How to prepare and how much is a good portion of Ginko Nuts?
For the typical preparation of this tasty treat, you need a tool to lightly and gently crack the lining of the shell. Then you need to put the Ginko nut into a pouch filled with salt and heat them in a microwave for one minute. Putting them in the microwave helps to also remove the shell easily. Usually, it comes out of the shell on its own during the heating process. They’re then ready to eat. It’s as simple as it is delicious. Consumption should be monitored however, since too much of a good thing, is not a good thing. Eating too many of these nuts can lead to adverse effects.

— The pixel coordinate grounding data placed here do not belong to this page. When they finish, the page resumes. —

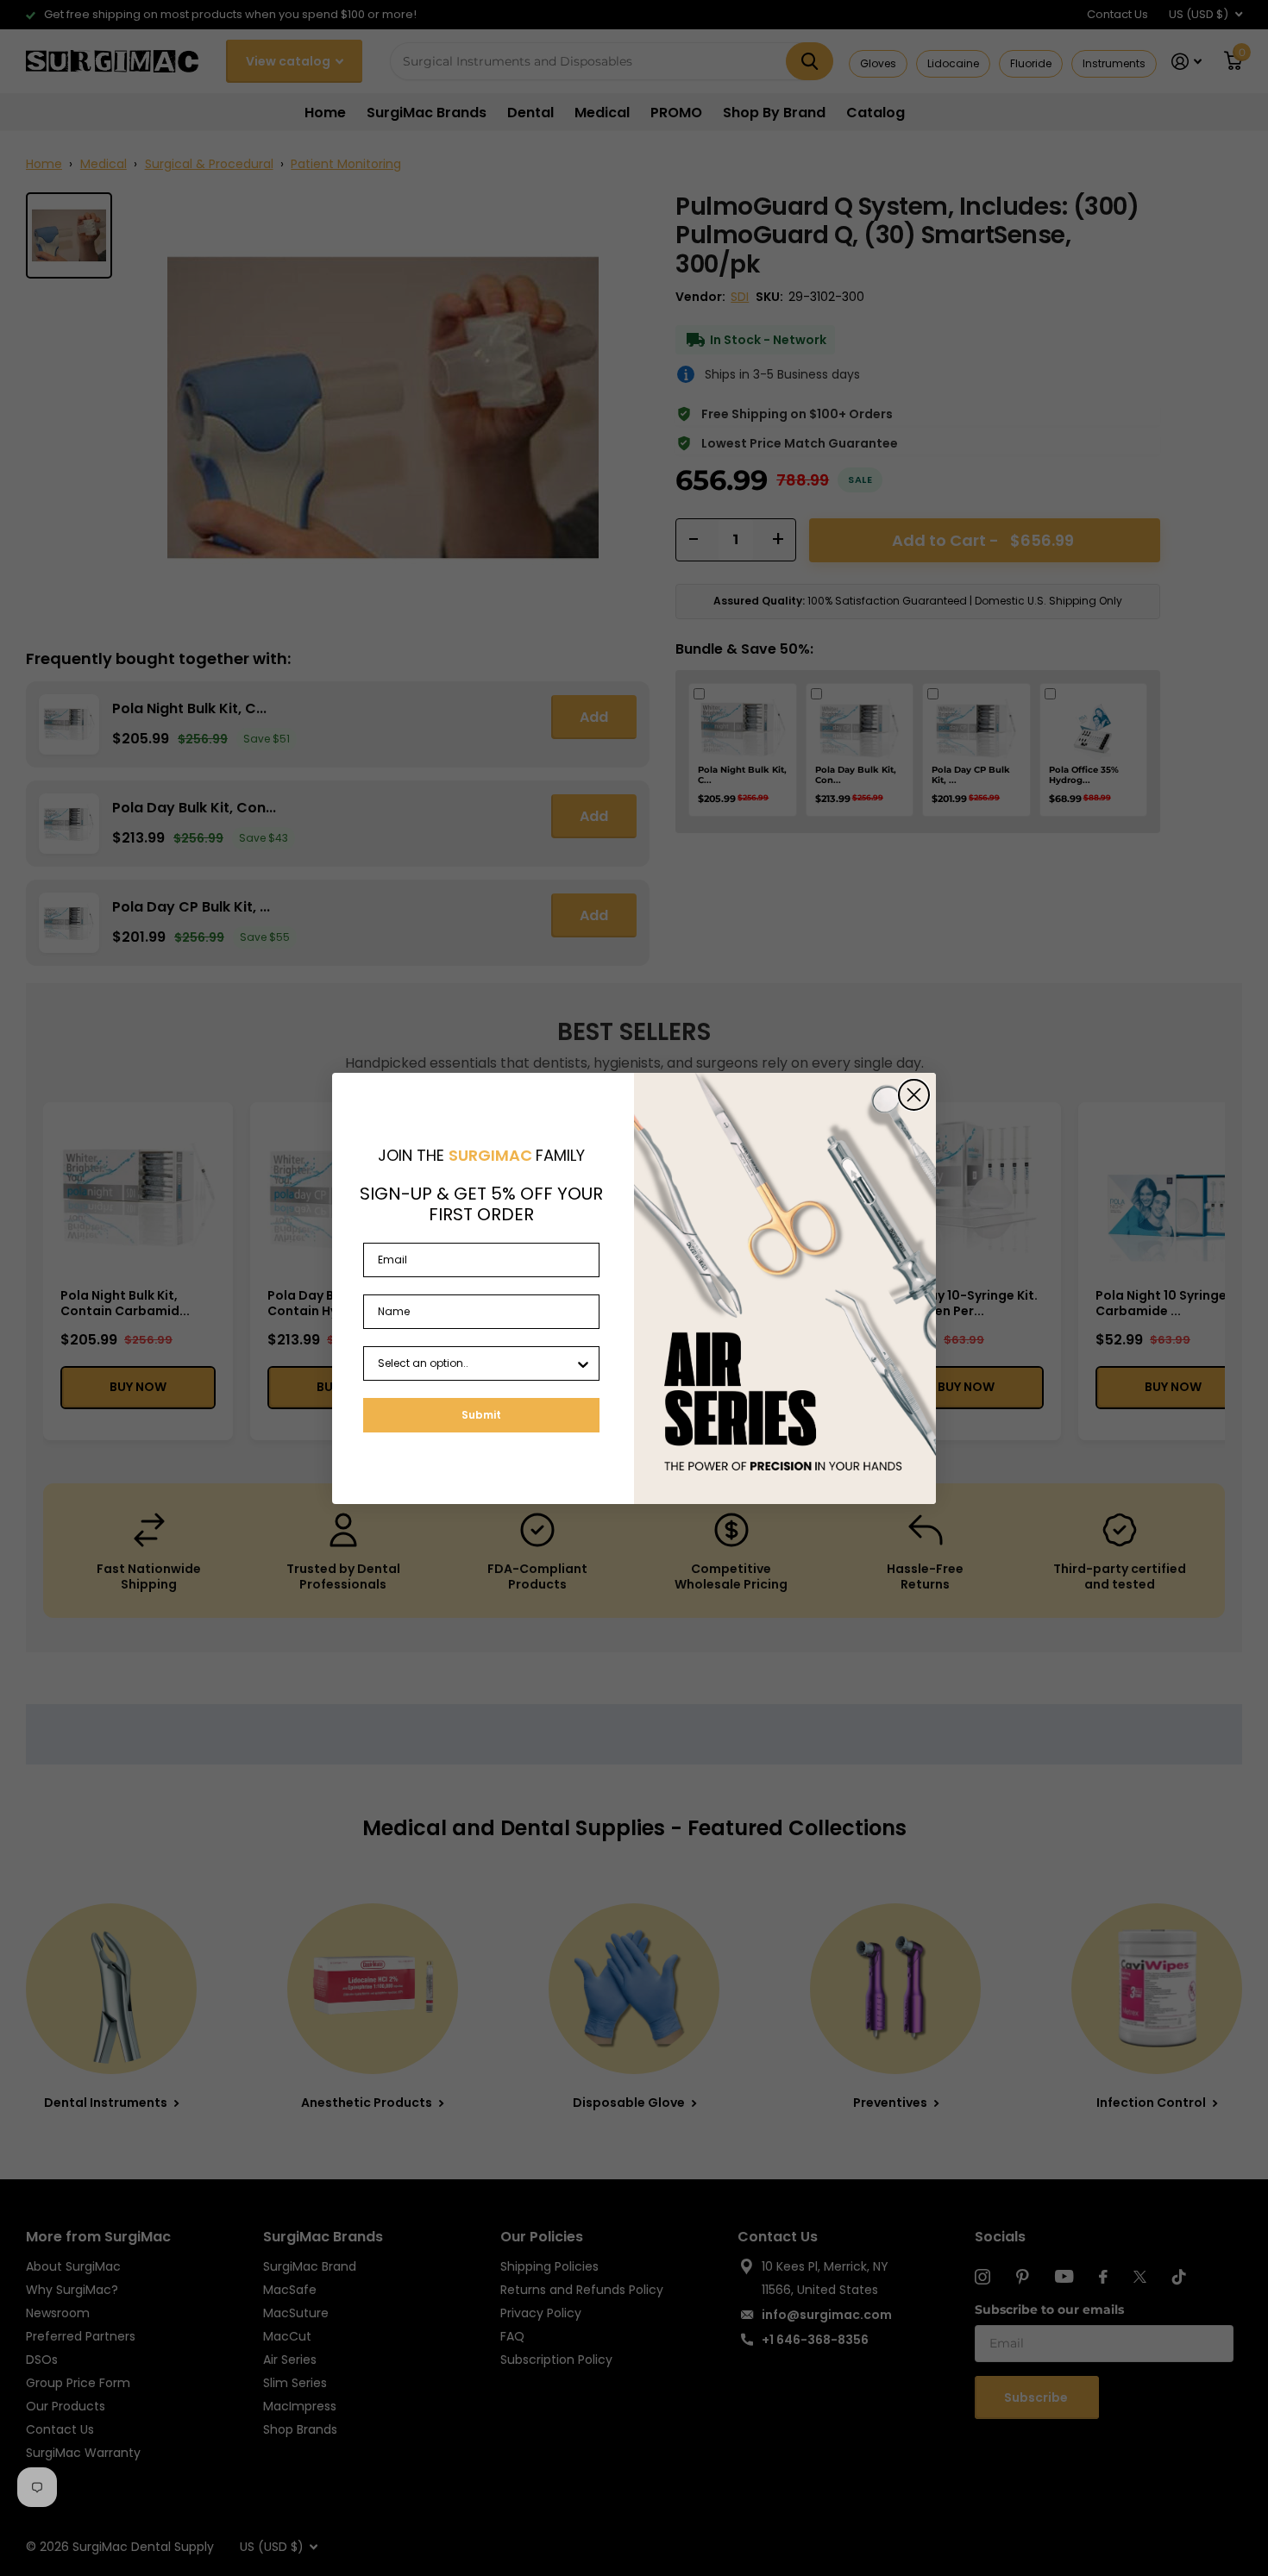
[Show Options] (583, 1363)
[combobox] (476, 1363)
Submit (481, 1414)
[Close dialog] (914, 1095)
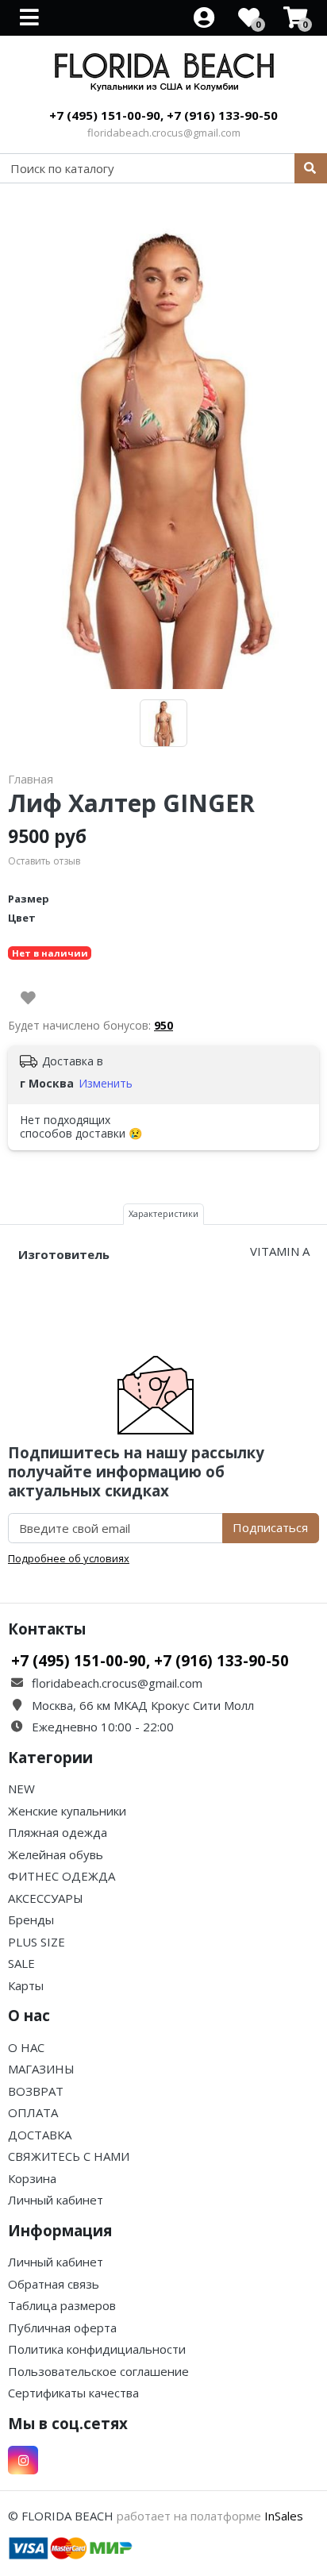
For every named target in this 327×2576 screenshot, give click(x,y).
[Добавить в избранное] (28, 998)
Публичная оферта (62, 2327)
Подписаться (270, 1527)
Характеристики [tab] (163, 1213)
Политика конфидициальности (97, 2349)
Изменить (106, 1083)
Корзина (32, 2178)
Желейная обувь (55, 1854)
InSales (283, 2516)
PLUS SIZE (36, 1942)
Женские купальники (67, 1811)
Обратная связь (53, 2284)
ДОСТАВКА (39, 2135)
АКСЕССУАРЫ (45, 1898)
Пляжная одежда (57, 1832)
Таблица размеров (62, 2305)
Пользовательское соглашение (98, 2371)
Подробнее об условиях (68, 1558)
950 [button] (163, 1025)
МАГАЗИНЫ (41, 2069)
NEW (21, 1788)
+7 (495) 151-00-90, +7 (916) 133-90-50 (163, 115)
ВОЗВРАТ (35, 2091)
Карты (26, 1985)
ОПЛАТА (33, 2112)
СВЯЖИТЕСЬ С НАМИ (68, 2156)
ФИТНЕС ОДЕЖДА (61, 1876)
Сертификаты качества (73, 2393)
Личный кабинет (55, 2200)
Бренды (31, 1919)
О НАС (26, 2047)
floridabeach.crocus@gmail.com (163, 132)
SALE (21, 1963)
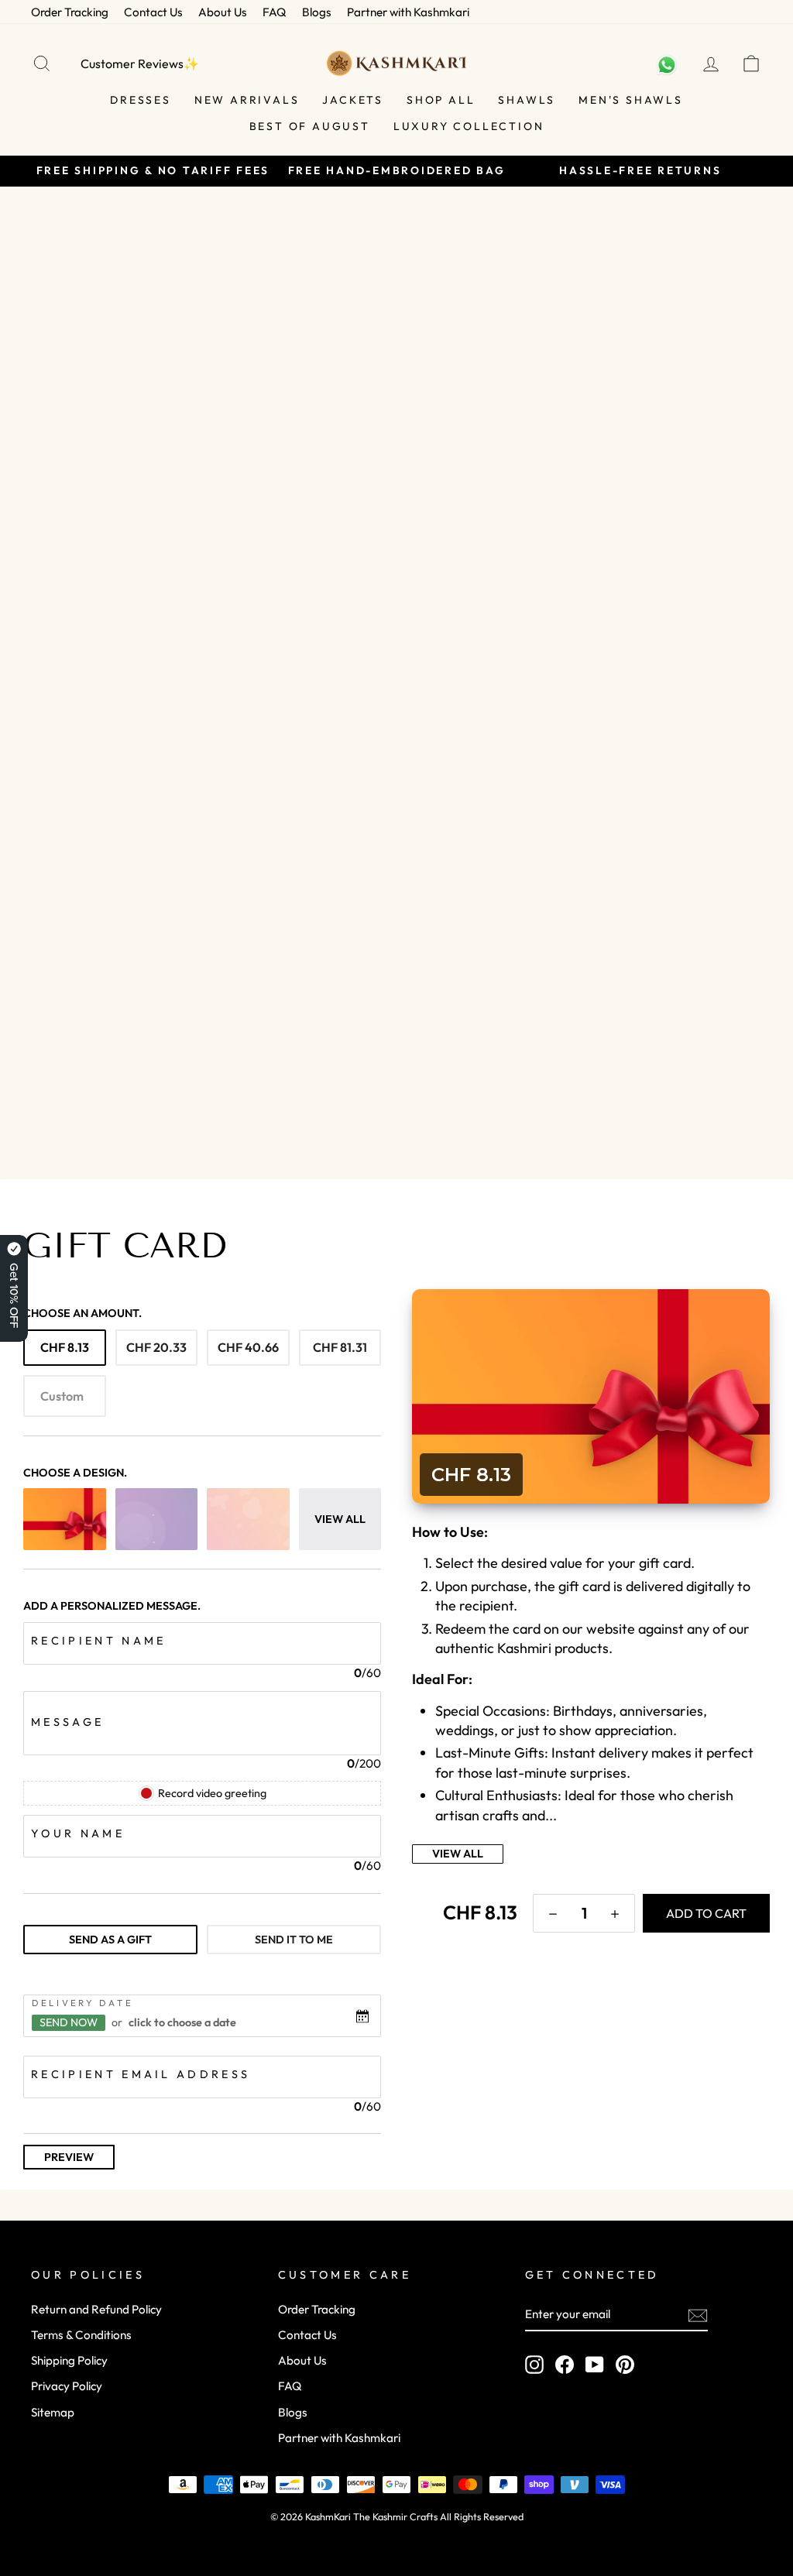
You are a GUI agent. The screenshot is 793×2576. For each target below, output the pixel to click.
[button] (553, 1913)
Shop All (441, 100)
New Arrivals (247, 100)
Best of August (309, 126)
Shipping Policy (69, 2360)
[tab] (110, 1939)
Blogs (316, 12)
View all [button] (340, 1519)
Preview (69, 2157)
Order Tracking (69, 12)
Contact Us (153, 12)
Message (67, 1722)
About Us (222, 12)
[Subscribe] (698, 2314)
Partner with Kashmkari (408, 12)
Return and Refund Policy (96, 2309)
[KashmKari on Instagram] (534, 2364)
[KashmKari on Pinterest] (625, 2364)
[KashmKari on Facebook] (564, 2364)
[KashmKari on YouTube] (594, 2364)
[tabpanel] (202, 2055)
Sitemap (52, 2412)
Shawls (526, 100)
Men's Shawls (630, 100)
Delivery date (82, 2002)
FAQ (275, 12)
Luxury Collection (468, 126)
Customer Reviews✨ (140, 63)
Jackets (352, 100)
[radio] (64, 1347)
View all (457, 1854)
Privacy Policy (66, 2386)
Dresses (140, 100)
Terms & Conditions (81, 2334)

Origin of the Ginko Tree and its Name
The Ginko tree has its own interesting history. The name actually is based upon the leaves of this wondrous tree. The shape of the leaf looks like the footprints of a duck. The Chinese characters used to write about this are “鴨脚”, pronounced “Yājiǎo”. At first Japanese people could not pronounce “Yājiǎo” but they kept trying, and eventually started to say other sounds, like Yjiǎo”, Ychǎo , Ichǎo. After a long period of switching between these pronunciations, Japanese people evolved the name to sound like Ichou.Throughout the summer, the leaves of Ginko trees start off light and gradually become a brilliant deep emerald green. Towards the end of the fall season, at the end of October, they turn yellow, while outside is still warm. We like to see the shiny, dark, fallen yellow leaves have carpeted the ground, as we walk under the yellow leaves that remain on the branches. The remaining leaves will become an even darker yellow color until it gets cold. Experiences like this with the Ginko tree and the leaves are some of the reasons why fall is definitely one of the best seasons in Japan.